Rewrite all of the records below with "application.yml" changed to "config.yml", leaving everything else the same.

* _Recorded data_
★ ★ ★ ★

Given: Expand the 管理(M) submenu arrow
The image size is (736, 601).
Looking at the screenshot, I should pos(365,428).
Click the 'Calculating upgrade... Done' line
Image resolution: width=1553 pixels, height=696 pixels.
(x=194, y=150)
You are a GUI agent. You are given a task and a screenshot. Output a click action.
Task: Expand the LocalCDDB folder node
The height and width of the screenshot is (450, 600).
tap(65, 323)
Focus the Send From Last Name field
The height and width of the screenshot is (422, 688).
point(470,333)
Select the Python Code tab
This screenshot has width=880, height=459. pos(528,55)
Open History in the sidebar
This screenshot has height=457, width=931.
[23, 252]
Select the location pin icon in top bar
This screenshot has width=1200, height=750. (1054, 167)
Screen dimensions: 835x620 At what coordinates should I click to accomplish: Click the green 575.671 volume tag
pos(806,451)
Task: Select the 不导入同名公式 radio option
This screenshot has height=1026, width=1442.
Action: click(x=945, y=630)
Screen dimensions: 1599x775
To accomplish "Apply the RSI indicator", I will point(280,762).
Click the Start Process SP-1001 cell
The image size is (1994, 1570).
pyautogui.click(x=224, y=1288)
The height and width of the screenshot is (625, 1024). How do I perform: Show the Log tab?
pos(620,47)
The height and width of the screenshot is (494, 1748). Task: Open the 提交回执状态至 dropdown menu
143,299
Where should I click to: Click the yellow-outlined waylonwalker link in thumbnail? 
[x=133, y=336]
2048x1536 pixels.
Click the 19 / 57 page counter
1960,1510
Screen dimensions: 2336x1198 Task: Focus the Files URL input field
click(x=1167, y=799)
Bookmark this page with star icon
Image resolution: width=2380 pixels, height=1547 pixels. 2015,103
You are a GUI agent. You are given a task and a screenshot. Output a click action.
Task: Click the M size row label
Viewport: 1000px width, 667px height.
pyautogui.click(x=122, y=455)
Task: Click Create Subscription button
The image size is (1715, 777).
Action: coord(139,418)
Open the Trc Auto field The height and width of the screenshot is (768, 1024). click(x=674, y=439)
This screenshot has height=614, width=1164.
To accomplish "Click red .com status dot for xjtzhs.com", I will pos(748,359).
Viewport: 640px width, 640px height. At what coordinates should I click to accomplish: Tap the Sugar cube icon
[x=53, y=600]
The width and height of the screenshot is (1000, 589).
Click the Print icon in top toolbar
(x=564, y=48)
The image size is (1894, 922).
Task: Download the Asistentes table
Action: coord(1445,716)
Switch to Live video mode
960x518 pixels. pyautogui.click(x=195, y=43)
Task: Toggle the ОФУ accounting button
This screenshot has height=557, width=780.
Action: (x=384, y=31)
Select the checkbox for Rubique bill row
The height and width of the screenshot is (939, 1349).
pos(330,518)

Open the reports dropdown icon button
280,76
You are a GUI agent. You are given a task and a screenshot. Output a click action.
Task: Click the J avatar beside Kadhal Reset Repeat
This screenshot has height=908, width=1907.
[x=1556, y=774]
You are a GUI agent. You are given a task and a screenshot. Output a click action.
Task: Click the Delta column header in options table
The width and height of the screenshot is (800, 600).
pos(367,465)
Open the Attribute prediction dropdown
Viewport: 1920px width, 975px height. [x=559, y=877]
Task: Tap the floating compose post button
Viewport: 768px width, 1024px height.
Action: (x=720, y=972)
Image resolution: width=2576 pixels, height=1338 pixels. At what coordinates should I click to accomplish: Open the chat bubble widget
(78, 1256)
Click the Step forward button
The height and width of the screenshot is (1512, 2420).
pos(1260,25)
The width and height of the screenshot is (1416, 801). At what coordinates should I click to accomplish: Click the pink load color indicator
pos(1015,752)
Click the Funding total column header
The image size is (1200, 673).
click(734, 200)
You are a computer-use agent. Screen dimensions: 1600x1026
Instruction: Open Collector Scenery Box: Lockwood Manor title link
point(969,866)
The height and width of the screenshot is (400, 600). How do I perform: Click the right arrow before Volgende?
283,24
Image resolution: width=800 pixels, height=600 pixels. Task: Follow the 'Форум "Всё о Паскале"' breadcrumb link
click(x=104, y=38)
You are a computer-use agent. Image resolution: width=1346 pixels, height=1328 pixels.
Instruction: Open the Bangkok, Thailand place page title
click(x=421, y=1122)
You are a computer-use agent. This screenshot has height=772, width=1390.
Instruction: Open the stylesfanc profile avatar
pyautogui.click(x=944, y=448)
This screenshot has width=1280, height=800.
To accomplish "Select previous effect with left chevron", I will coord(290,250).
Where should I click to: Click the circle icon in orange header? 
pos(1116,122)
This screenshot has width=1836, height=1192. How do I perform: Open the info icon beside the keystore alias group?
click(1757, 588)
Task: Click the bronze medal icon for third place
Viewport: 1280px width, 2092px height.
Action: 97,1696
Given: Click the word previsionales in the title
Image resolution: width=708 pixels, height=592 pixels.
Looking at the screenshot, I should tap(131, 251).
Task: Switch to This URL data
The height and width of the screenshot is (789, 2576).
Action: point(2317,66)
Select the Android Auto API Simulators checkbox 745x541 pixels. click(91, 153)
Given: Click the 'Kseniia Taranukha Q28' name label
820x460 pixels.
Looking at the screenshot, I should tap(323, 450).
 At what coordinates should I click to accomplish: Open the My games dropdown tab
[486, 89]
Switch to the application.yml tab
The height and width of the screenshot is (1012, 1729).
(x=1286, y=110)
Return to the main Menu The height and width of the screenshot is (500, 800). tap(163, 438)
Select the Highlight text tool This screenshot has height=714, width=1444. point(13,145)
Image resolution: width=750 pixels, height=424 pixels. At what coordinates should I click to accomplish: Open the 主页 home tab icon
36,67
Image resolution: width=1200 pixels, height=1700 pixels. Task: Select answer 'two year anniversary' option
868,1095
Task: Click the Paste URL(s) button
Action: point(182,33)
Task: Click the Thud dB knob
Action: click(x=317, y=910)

★ ★ ★ ★

* _Expected answer_
Given: Expand the 管理(M) submenu arrow
The image size is (736, 601).
Looking at the screenshot, I should pos(365,428).
Click the 'Calculating upgrade... Done' line
Image resolution: width=1553 pixels, height=696 pixels.
(x=194, y=150)
You are a GUI agent. You are given a task and a screenshot. Output a click action.
Task: Expand the LocalCDDB folder node
The height and width of the screenshot is (450, 600).
tap(65, 323)
Focus the Send From Last Name field
The height and width of the screenshot is (422, 688).
point(470,333)
Select the Python Code tab
This screenshot has width=880, height=459. pos(528,55)
Open History in the sidebar
This screenshot has height=457, width=931.
[23, 252]
Select the location pin icon in top bar
This screenshot has width=1200, height=750. (1054, 167)
Screen dimensions: 835x620 At what coordinates should I click to accomplish: Click the green 575.671 volume tag
pos(806,451)
Task: Select the 不导入同名公式 radio option
This screenshot has height=1026, width=1442.
Action: click(x=945, y=630)
Screen dimensions: 1599x775
To accomplish "Apply the RSI indicator", I will point(280,762).
Click the Start Process SP-1001 cell
The image size is (1994, 1570).
pyautogui.click(x=224, y=1288)
The height and width of the screenshot is (625, 1024). How do I perform: Show the Log tab?
pos(620,47)
The height and width of the screenshot is (494, 1748). Task: Open the 提交回执状态至 dropdown menu
143,299
Where should I click to: Click the yellow-outlined waylonwalker link in thumbnail? 
[x=133, y=336]
2048x1536 pixels.
Click the 19 / 57 page counter
1960,1510
Screen dimensions: 2336x1198 Task: Focus the Files URL input field
click(x=1167, y=799)
Bookmark this page with star icon
Image resolution: width=2380 pixels, height=1547 pixels. 2015,103
You are a GUI agent. You are given a task and a screenshot. Output a click action.
Task: Click the M size row label
Viewport: 1000px width, 667px height.
pyautogui.click(x=122, y=455)
Task: Click Create Subscription button
The image size is (1715, 777).
Action: coord(139,418)
Open the Trc Auto field The height and width of the screenshot is (768, 1024). click(x=674, y=439)
This screenshot has height=614, width=1164.
To accomplish "Click red .com status dot for xjtzhs.com", I will pos(748,359).
Viewport: 640px width, 640px height. At what coordinates should I click to accomplish: Tap the Sugar cube icon
[x=53, y=600]
The width and height of the screenshot is (1000, 589).
Click the Print icon in top toolbar
(x=564, y=48)
The image size is (1894, 922).
Task: Download the Asistentes table
Action: coord(1445,716)
Switch to Live video mode
960x518 pixels. pyautogui.click(x=195, y=43)
Task: Toggle the ОФУ accounting button
This screenshot has height=557, width=780.
Action: (x=384, y=31)
Select the checkbox for Rubique bill row
The height and width of the screenshot is (939, 1349).
pos(330,518)

Open the reports dropdown icon button
280,76
You are a GUI agent. You are given a task and a screenshot. Output a click action.
Task: Click the J avatar beside Kadhal Reset Repeat
This screenshot has height=908, width=1907.
[x=1556, y=774]
You are a GUI agent. You are given a task and a screenshot. Output a click action.
Task: Click the Delta column header in options table
The width and height of the screenshot is (800, 600).
pos(367,465)
Open the Attribute prediction dropdown
Viewport: 1920px width, 975px height. [x=559, y=877]
Task: Tap the floating compose post button
Viewport: 768px width, 1024px height.
Action: (x=720, y=972)
Image resolution: width=2576 pixels, height=1338 pixels. At what coordinates should I click to accomplish: Open the chat bubble widget
(78, 1256)
Click the Step forward button
The height and width of the screenshot is (1512, 2420).
pos(1260,25)
The width and height of the screenshot is (1416, 801). At what coordinates should I click to accomplish: Click the pink load color indicator
pos(1015,752)
Click the Funding total column header
The image size is (1200, 673).
click(734, 200)
You are a computer-use agent. Screen dimensions: 1600x1026
Instruction: Open Collector Scenery Box: Lockwood Manor title link
point(969,866)
The height and width of the screenshot is (400, 600). How do I perform: Click the right arrow before Volgende?
283,24
Image resolution: width=800 pixels, height=600 pixels. Task: Follow the 'Форум "Всё о Паскале"' breadcrumb link
click(x=104, y=38)
You are a computer-use agent. Image resolution: width=1346 pixels, height=1328 pixels.
Instruction: Open the Bangkok, Thailand place page title
click(x=421, y=1122)
You are a computer-use agent. This screenshot has height=772, width=1390.
Instruction: Open the stylesfanc profile avatar
pyautogui.click(x=944, y=448)
This screenshot has width=1280, height=800.
To accomplish "Select previous effect with left chevron", I will coord(290,250).
Where should I click to: Click the circle icon in orange header? 
pos(1116,122)
This screenshot has width=1836, height=1192. How do I perform: Open the info icon beside the keystore alias group?
click(1757, 588)
Task: Click the bronze medal icon for third place
Viewport: 1280px width, 2092px height.
Action: 97,1696
Given: Click the word previsionales in the title
Image resolution: width=708 pixels, height=592 pixels.
Looking at the screenshot, I should tap(131, 251).
Task: Switch to This URL data
The height and width of the screenshot is (789, 2576).
Action: point(2317,66)
Select the Android Auto API Simulators checkbox 745x541 pixels. click(91, 153)
Given: Click the 'Kseniia Taranukha Q28' name label
820x460 pixels.
Looking at the screenshot, I should tap(323, 450).
 At what coordinates should I click to accomplish: Open the My games dropdown tab
[486, 89]
Switch to the config.yml tab
The height and width of the screenshot is (1012, 1729).
(x=1286, y=110)
Return to the main Menu The height and width of the screenshot is (500, 800). tap(163, 438)
Select the Highlight text tool This screenshot has height=714, width=1444. point(13,145)
Image resolution: width=750 pixels, height=424 pixels. At what coordinates should I click to accomplish: Open the 主页 home tab icon
36,67
Image resolution: width=1200 pixels, height=1700 pixels. Task: Select answer 'two year anniversary' option
868,1095
Task: Click the Paste URL(s) button
Action: point(182,33)
Task: Click the Thud dB knob
Action: click(x=317, y=910)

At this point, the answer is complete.